What if you stop paying on my second mortgage?

They'll probably, eventually, foreclosure. (second response) The first lien holder will pay the second lien holder to prevent them from foreclosing on the property. A second lien would never get away with this, but if they did, boy would they be in the money. Imagine if you took a home equity loan out on a $200,000 home for $25,000 dollars. You stop paying on the second lien, and they foreclose. Their $25,000 investment just returned $200,000. Be a hell of a day for a bank. Flip side is, if a home with 2 liens does go into foreclose, the second (junior) lien gets nothing.


What Collateral Is Come To Secure The SBA 504 Loan?

Collateral come to secure the SBA 504 loan typically features a second mortgage around the land and building or perhaps a second lien around the equipment that's funded.


Can the title loan company repo if there the second lien?

Yes.
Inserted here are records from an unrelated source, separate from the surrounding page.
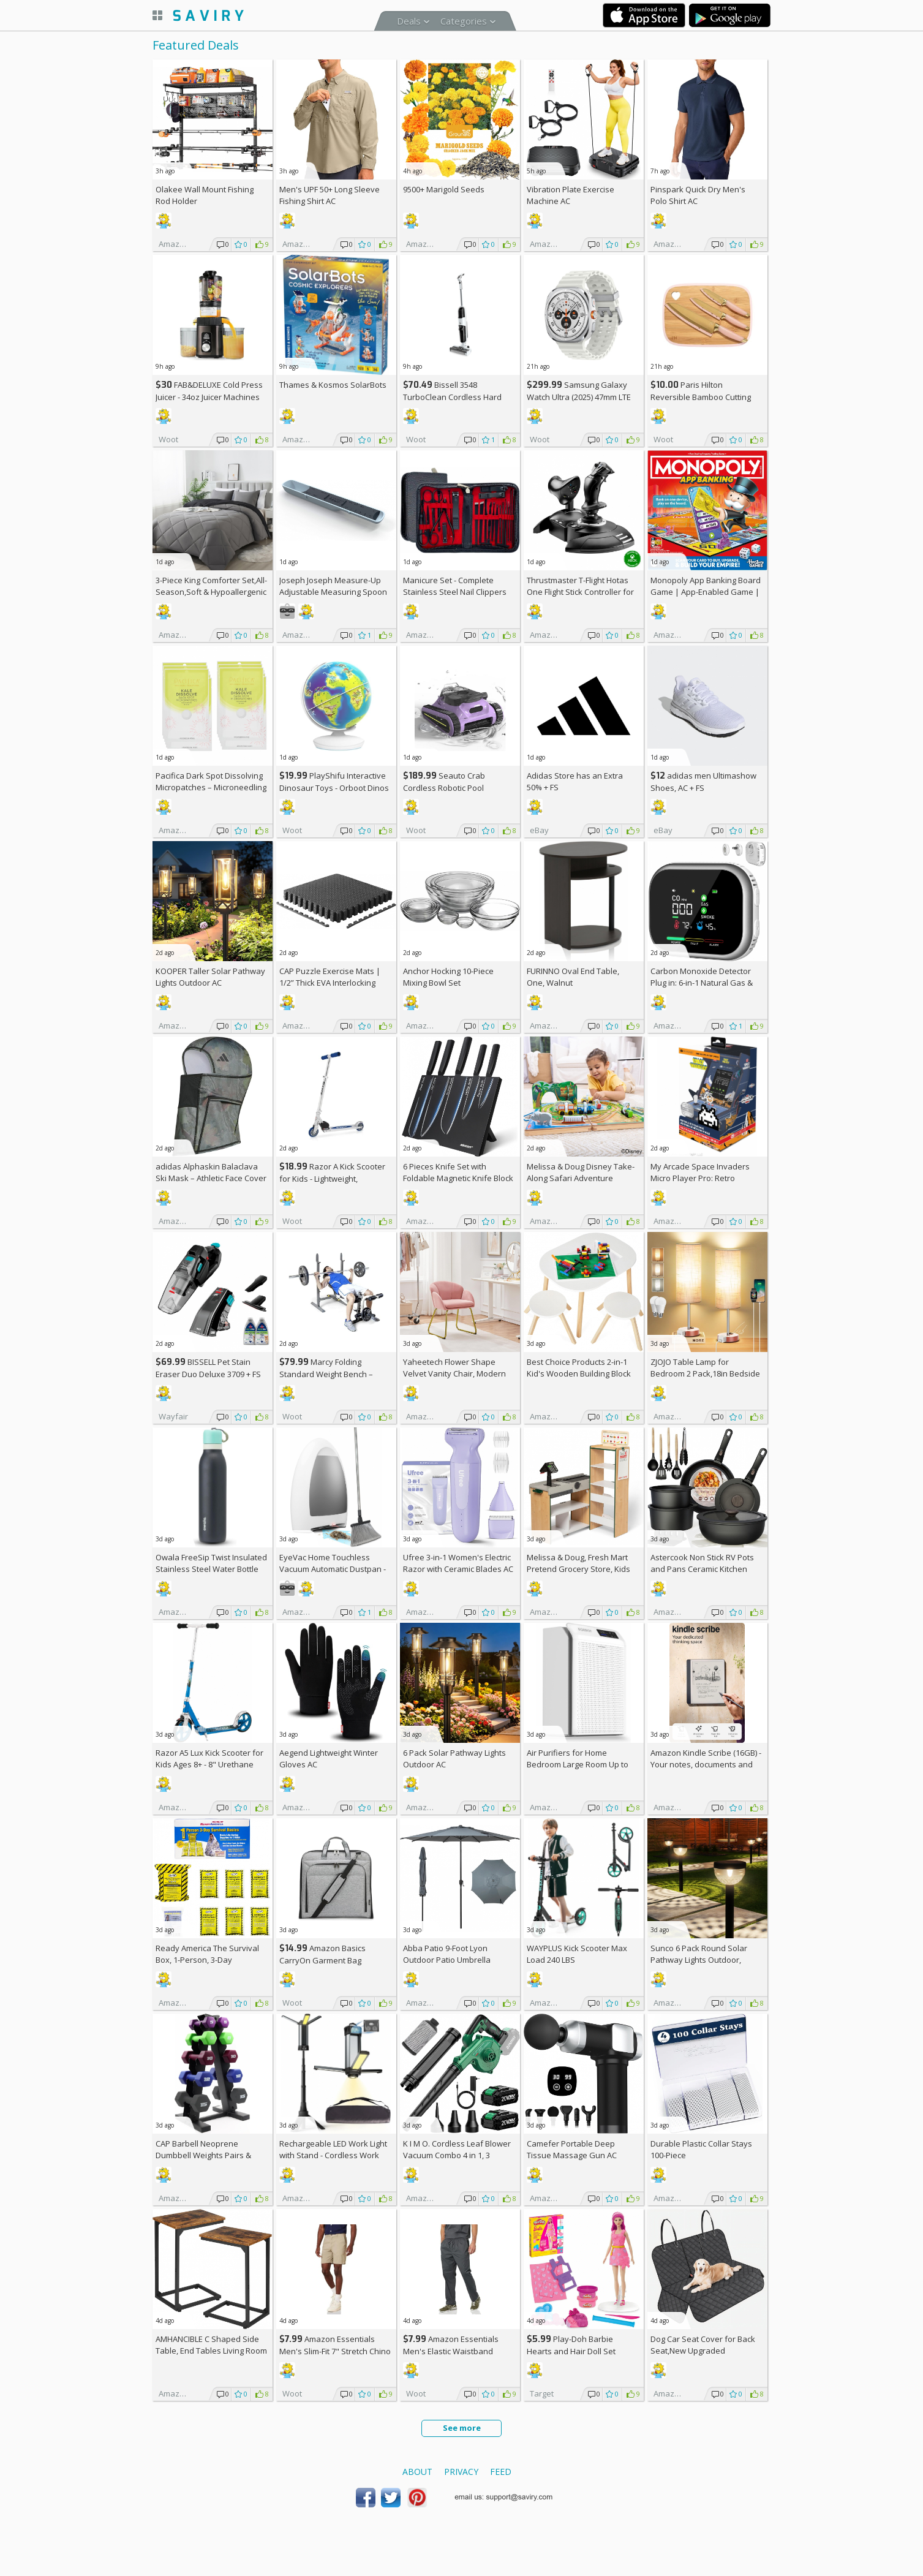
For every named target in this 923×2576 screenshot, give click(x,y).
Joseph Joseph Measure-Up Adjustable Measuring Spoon (333, 586)
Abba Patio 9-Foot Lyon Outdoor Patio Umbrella (447, 1954)
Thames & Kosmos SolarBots (332, 384)
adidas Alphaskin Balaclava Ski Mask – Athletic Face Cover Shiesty (211, 1178)
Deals (409, 21)
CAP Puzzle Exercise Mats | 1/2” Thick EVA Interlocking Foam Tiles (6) (329, 982)
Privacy (461, 2471)
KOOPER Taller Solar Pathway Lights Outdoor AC (210, 976)
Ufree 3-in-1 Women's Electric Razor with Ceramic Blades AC (458, 1563)
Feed (500, 2471)
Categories (463, 21)
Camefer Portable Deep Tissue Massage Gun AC (572, 2149)
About (417, 2471)
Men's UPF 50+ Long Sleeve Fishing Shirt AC (329, 195)
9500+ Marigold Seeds (443, 189)
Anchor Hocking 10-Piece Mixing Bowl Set (448, 976)
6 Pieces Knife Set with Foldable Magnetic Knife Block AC (458, 1178)
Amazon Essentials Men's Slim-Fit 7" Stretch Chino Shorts (335, 2350)
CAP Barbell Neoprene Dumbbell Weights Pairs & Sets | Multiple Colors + (204, 2155)
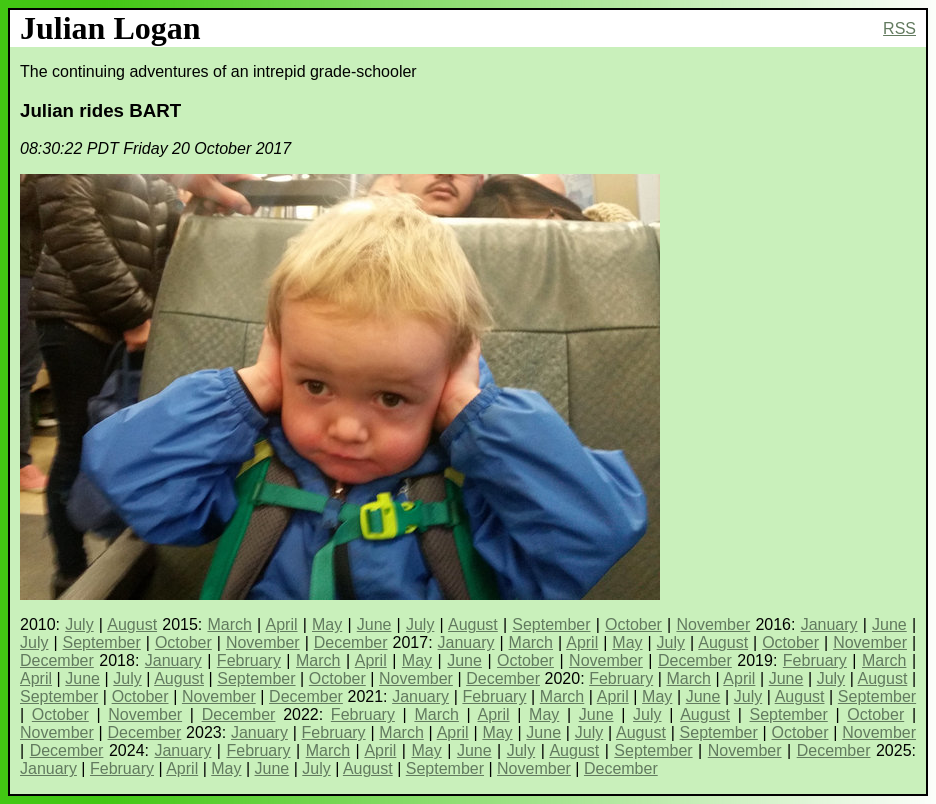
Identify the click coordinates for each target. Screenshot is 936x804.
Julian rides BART (100, 110)
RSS (899, 28)
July (79, 624)
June (374, 624)
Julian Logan (110, 28)
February (249, 660)
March (229, 624)
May (327, 624)
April (282, 624)
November (713, 624)
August (132, 624)
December (351, 642)
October (633, 624)
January (829, 624)
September (551, 624)
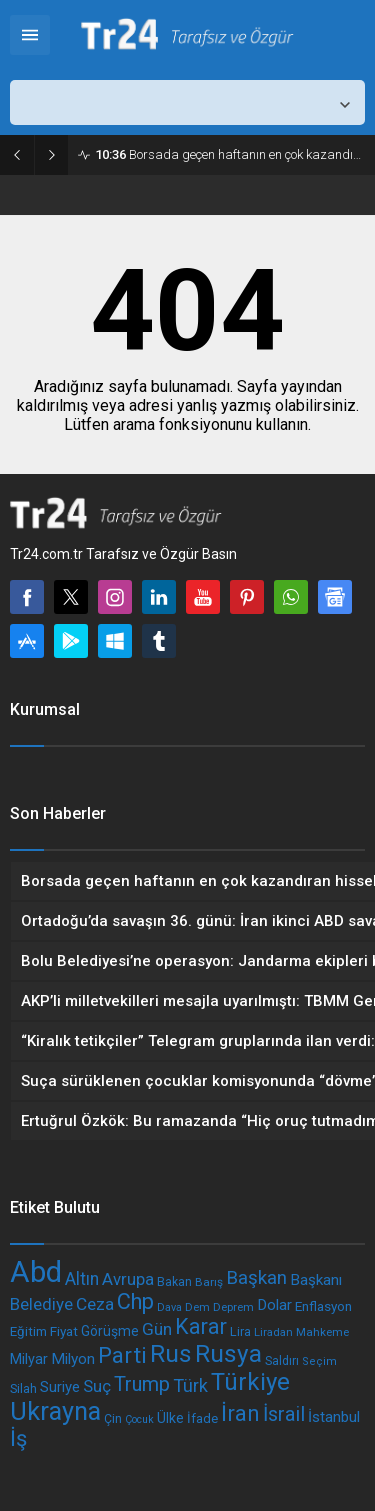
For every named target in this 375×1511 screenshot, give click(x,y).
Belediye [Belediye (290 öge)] (41, 1304)
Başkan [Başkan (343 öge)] (256, 1278)
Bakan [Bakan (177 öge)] (174, 1282)
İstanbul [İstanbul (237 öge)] (334, 1417)
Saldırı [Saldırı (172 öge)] (282, 1361)
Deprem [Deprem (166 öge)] (233, 1307)
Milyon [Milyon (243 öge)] (73, 1359)
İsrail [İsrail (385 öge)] (284, 1414)
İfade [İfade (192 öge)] (202, 1418)
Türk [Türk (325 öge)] (190, 1385)
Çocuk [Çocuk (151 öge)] (139, 1419)
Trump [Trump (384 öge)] (142, 1384)
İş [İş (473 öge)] (18, 1438)
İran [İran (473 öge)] (240, 1413)
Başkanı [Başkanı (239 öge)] (316, 1280)
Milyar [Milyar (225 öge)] (29, 1359)
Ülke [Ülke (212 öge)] (170, 1418)
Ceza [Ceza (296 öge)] (95, 1304)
If the lien was placed against the vehicle without the approval of the title holder, then it's an invalid lien, and if the other agency comes to collect on that lien and there's no collateral for them to take possession of, they very well could just end up suing you.


Putting a lien on your drivers license?

can a car loan company put a lien on drivers license


After 10 years is car lien valid?

Unless the lien is waived, yep. Did you pay the loan off? If so, get the lien lifted.